Hasta las lágrimas… MAMÁ
Mamá tiene setenta y tres años. Pequeña, encorvada, con las manos siempre ocupadas y una mirada donde el cansancio se mezcla con ternura. Me alcanza una bolsa y sonríe, casi disculpándose:
—Aquí hay peras, Anita. No son muy bonitas, pero son de la huerta. Sin químicos. Te gustan, ¿verdad? Llévatelas, por favor.
Las cojo. Claro que las cojo. Y también me llevo el yogur, porque mamá siempre *”deja casualmente un tarrito”* si sabe que voy a pasar.
—No te vas todavía, ¿no? Cenarás con nosotros un par de veces… —añade en voz baja, casi con esperanza.
Me subo al coche. Arranco el motor.
Otra vez me voy a algún sitio. Otra vez huyo. Trabajo, reuniones, proyectos, ciudades, horarios, prisas… Todo importante, todo urgente. Paso por casa de mamá cuando ya he terminado todo, entre el café con las amigas y la sesión de masajes, entre la presentación y el vuelo.
No llego con las manos vacías: le traigo pescado, queso, dulces. Le pregunto cómo están ella y papá. Escucho sin prestar atención, la interrumpo, a veces incluso con sorna, como si, ¿qué podrían tener ellos que contar a su edad? Vivo en paralelo.
Mamá siempre dirá que voy *”demasiado ligera de ropa”*, que debo abrigarme el cuello, que la tos es por *”llevar la chaqueta abierta”* y que trabajo demasiado.
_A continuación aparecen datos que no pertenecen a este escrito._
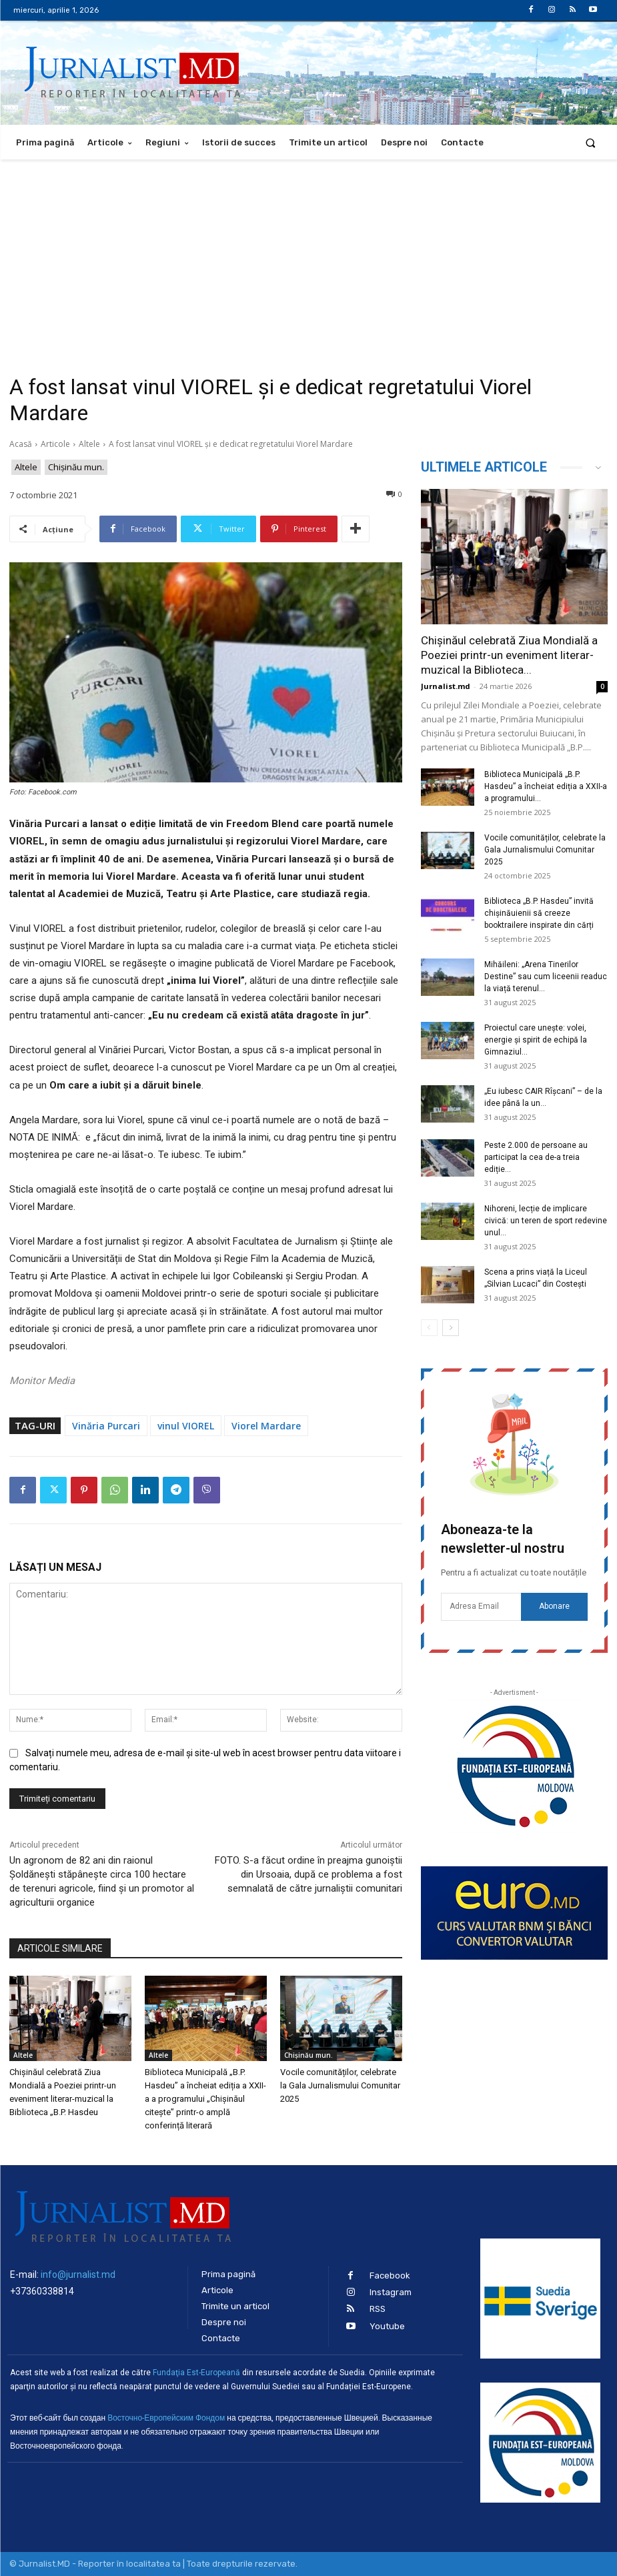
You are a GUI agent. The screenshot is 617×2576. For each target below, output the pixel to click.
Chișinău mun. (76, 467)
Repetirá que la vida es dura, que lo entiende todo, y que no pasa nada por no visitarla a menudo.
Y vivimos a cuarenta kilómetros de distancia.
La llamo casi todos los días. Ella habla despacio, con detalles:
—En el mercado subieron los tomates. Y a tu hermana en el pueblo le cuesta mucho, lleva la casa sola. Después de la lluvia hay que cortar el perejil de nuevo. Y el gato, Micho, se ha hecho daño en el ojo, no sabemos dónde andaba…
Yo escucho. A veces solo por educación.
Me parece que en su vida no pasa nada importante.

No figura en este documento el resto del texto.